• [Written request 1]: In the post about SCSI and IDE drives, which interfaces does IDE include?
• [Written request 2]: Please write the next part of the post about SCSI and IDE drives, picking up after its final sentence.

• [Excerpt]:
"Poor" man's NAS

Bill Campbell linux-sxs
Thu Jun 8 16:40:04 PDT 2006


On Thu, Jun 08, 2006, Alma J Wetzker wrote:
...
>I really doubt that the media and heads are any different between SCSI 
>and IDE (That really is the choice, even though both now have serial 
>options and speeds have improved.)  Is the rest of the drive different? 
>  I don't know.
>
>The electronics, that I understand.  SCSI is still smart.  IDE is still 
>rather stupid.  (IDE includes ATA and SATA)  IDE drives have all the 
>useful stuff built into the controller.  The only do exactly what they 
>are told, and only in that order.  SCSI, OTOH, takes all the commands, 
>evaluates them and does them in the order that optimizes returning 
>results based on what the drive mechanics need to do.  The performance 
>difference is noticeable.

• [Data block]:
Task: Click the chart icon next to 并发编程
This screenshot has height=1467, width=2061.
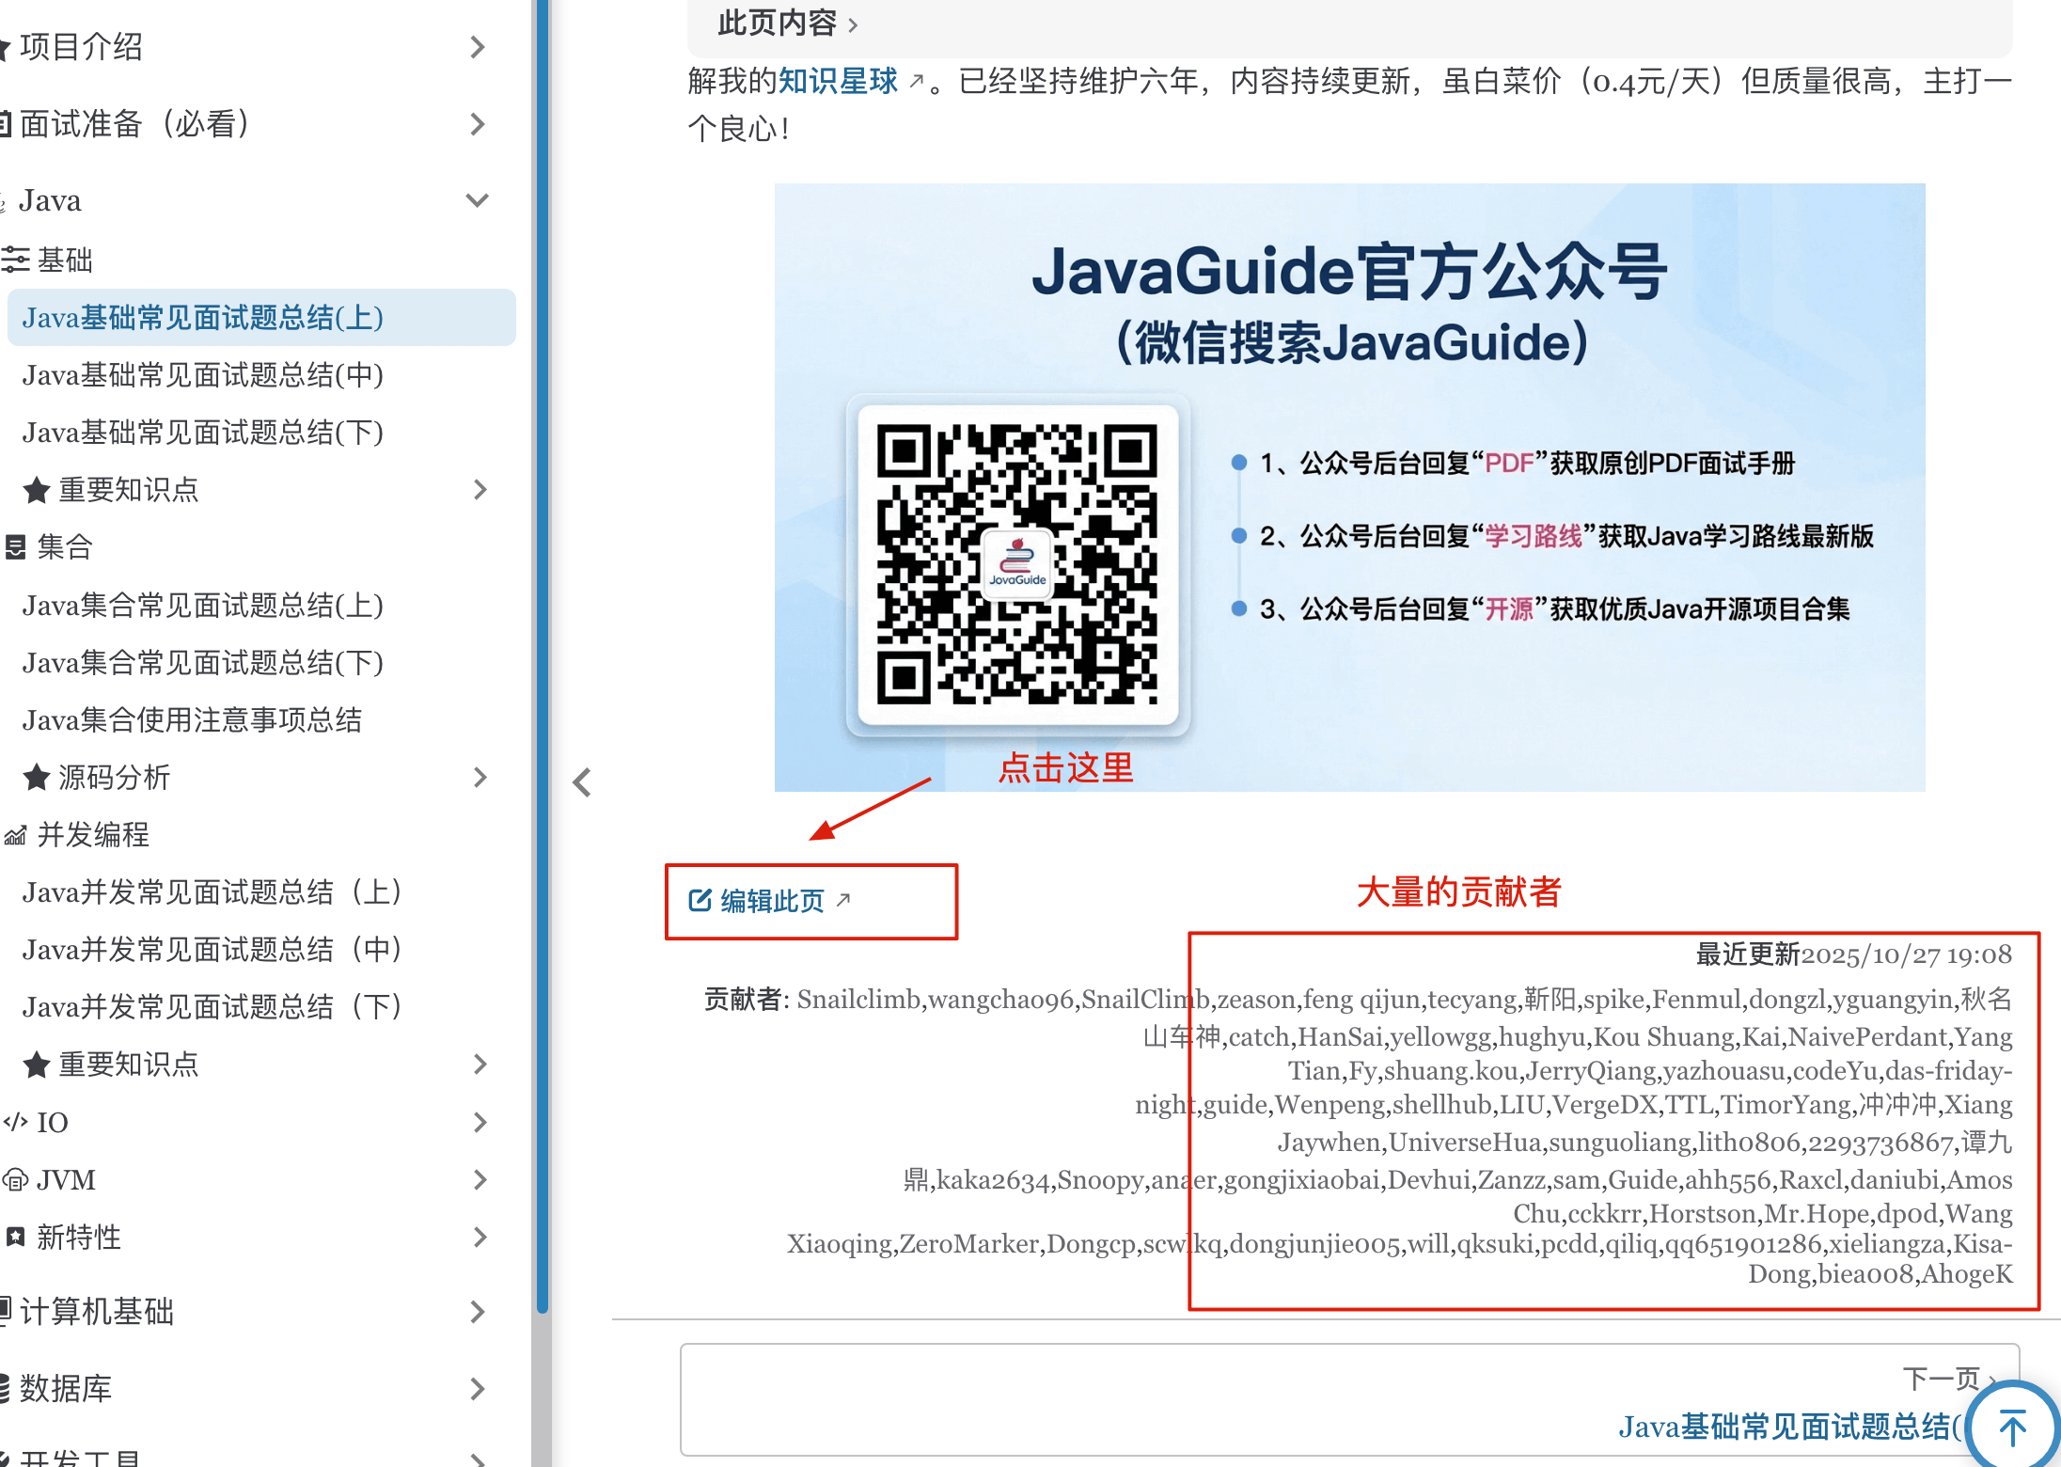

• [Expected output 1]: ATA and SATA.

• [Expected output 2]:
There's a significant difference in quality between drives built for PCS
(desktop systems) and ECS (Enterprise systems).  Drives built for PCS are
designed primarily for minimal cost, while drives for ECS are designed for
reliability and performance.  The whitepaper below is a couple of years
old, but the basics haven't changed.

http://www.seagate.com/content/docs/pdf/whitepaper/D2c_More_than_Interface_ATA_vs_SCSI_042003.pdf

SCSI drives have always been considered enterprise drives, and built for
reliability and performance.

There are enterprise class SATA drives (e.g. WD Raptors), which cost
significantly more than the garden variety commodity drives, and typically
have capacities that reflect the different geometry.  Thus the 10,000 RPM
WD Raptor we just installed has a 74GB capacity while the commodity drives
are generally multiples of 20GB.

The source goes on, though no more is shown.